Why Rwanda offers vital lessons on ethnic animosity

Rwandan President Paul Kagame and first lady Jeannette Kagame lit a flame of remembrance at the Kigali Genocide Memorial in Kigali, the capital city of Rwanda, on April 7, 2022. [Xinhua]

This month marks exactly 30 years since the start of the three-month-long genocide in Rwanda that saw the mass murder of well over one million people as the world watched. 

The genocide, which came on the heels of the downing of a plane carrying then President Juvénal Habyarimana, an ethnic Hutu, on April 6, 1994, led to killing of mainly ethnic Tutsis and moderate Hutus, including then Prime Minister Agathe Uwilingiyimana. 

Since then, however, the country’s story has been one of commitment to relational reconstruction, psychological renewal and the pursuit of economic prosperity. However, there has been a sting of occasional flak and counterflak, as Kigali under President Paul Kagame, an ethnic Tutsi in power since 2000, is faulted by watchers for alleged human rights violations, suppression of political dissent and muzzling of the press. But Kagame’s Rwanda Patriotic Front has replied with its own charge of “an international community that stood idly by as Rwanda was being swallowed up in the maw of civil strife 30 years ago.”

Today, 30 years since the start of the genocide, and nearly as long since the establishment of the former Arusha-based International Criminal Tribunal for Rwanda (ICTR) that convicted 61 suspects for their alleged roles in the genocide, Rwanda stands accused by neighbouring DR Congo of supporting the Tutsi-led M23 rebel movement that operates within the latter’s territory and Kigali counter-accuses Kinshasa of backing the Democratic Forces for the Liberation of Rwanda, an insurrectionary movement founded by ethnic Hutus who fled Rwanda at the height of the 1994 genocide. 

Here’s why Rwanda’s story leading up to and since its dark episode 30 years ago offers vital lessons for us, though. One, ethnic animosity is the departure point for national atomisation that characterised the sanguinary clash between ethnic Hutus and Tutsis in Rwanda in 1994. Two, national renewal and rebuilding are goals within reach for a people whose collective desire and effort are genuine. Three, justice – even though its wheels tend to turn more slowly – is undeniably one of any peoples’ societal pillars. 

Rwanda’s journey towards full recovery from the horrors of the 1994 genocide has been a long and tortuous one partly because of the “artificially elusive” nature of justice.
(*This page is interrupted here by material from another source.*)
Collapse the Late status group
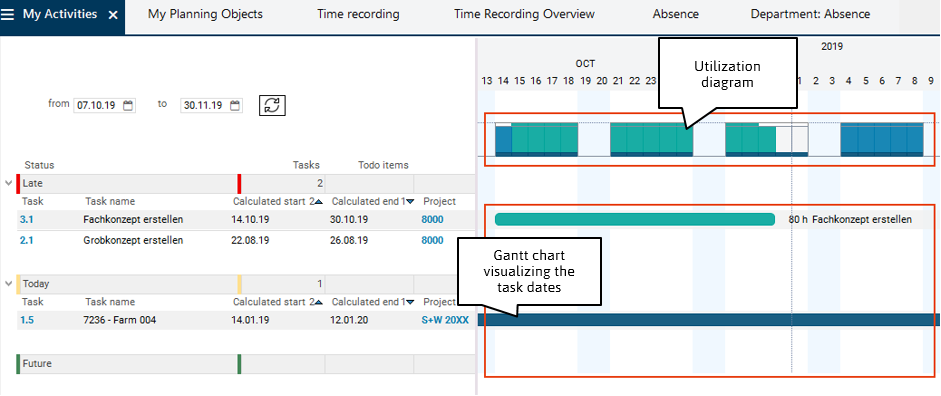The width and height of the screenshot is (941, 396). pyautogui.click(x=8, y=183)
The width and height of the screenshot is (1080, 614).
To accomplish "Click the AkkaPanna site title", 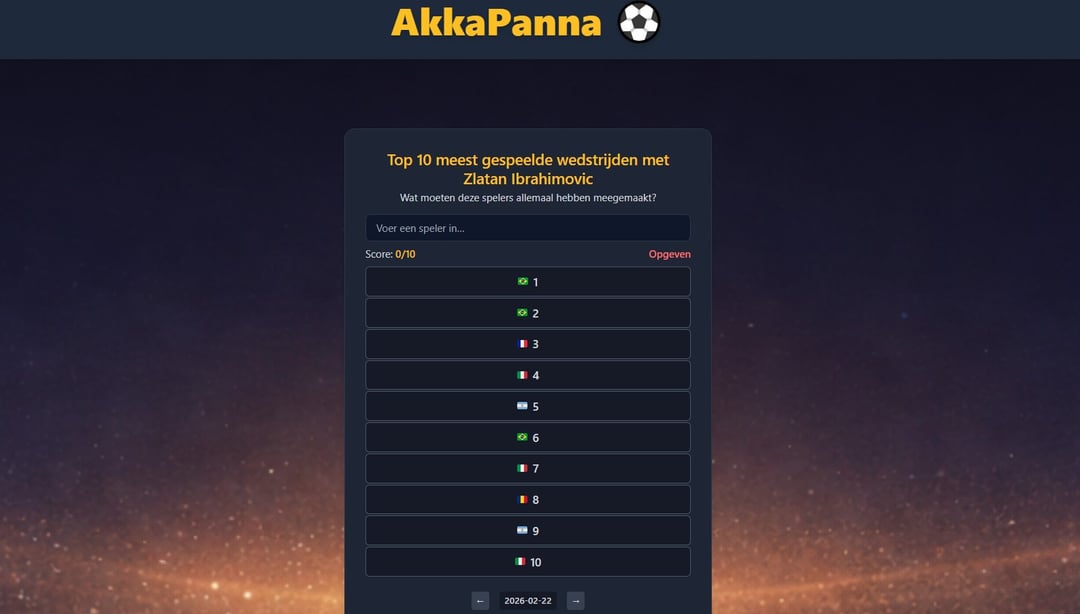I will (x=496, y=22).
Take the case of Felicien Kabuga, for example. In May of 2020, more than a quarter century after the genocide, the United Nations International Residual Mechanism for Criminal Tribunals (IRMCT) announced his arrest near Paris, France. In a statement, the IRMCT revealed that the French authorities, working with law enforcement agencies and prosecution services from around the world, including in Rwanda, Belgium, the United Kingdom, Germany, the Netherlands, Austria, Luxembourg, Switzerland and the US, had arrested Kabuga in “a sophisticated, coordinated operation with simultaneous searches across a number of locations.” 
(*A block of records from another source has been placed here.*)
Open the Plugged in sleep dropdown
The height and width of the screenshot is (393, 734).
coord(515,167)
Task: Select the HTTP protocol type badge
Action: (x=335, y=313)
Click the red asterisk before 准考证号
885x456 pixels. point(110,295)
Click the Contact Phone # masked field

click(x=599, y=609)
According to documents filed in Kenyan courts, Kabuga, an influential businessman, was president of the National Defence Fund-Rwanda, and close to former president Juvénal Habyarimana, an army man under whose rule (1973-94) political and financial power in Rwanda was consolidated within a tight circle, the core of which was his own extended family. It’s said that Kabuga was a prominent member of this group as two of his daughters were married to sons of President Habyarimana. He’s also said to have been the main financier and a silent partner of Habyarimana’s party. 

When the regime fell, President Habyarimana died together with others, including then-leader of Burundi, Cyprien Ntaryamira. Kabuga fled to Switzerland, where he was ordered to leave, before settling, first in the Democratic Republic of Congo, then in Kenya. 

First indicted in 1997 on seven counts of genocide, Kenya was thereafter requested to assist in his arrest for trial. But when, on July 19, 1997, the police arrested several other Rwandan suspects of genocide in Nairobi in an operation codenamed Operation NAKI (Operation Nairobi-Kigali), Kabuga evaded capture. In December 2008, he escaped yet another dragnet in Nairobi’s Runda estate.

Not long ago, though, the case against Kabuga was dropped on medical grounds. And now his victims have to live with the hard-to-accept knowledge that justice is, sometimes, one of the long-hoped-for unrealities of this world.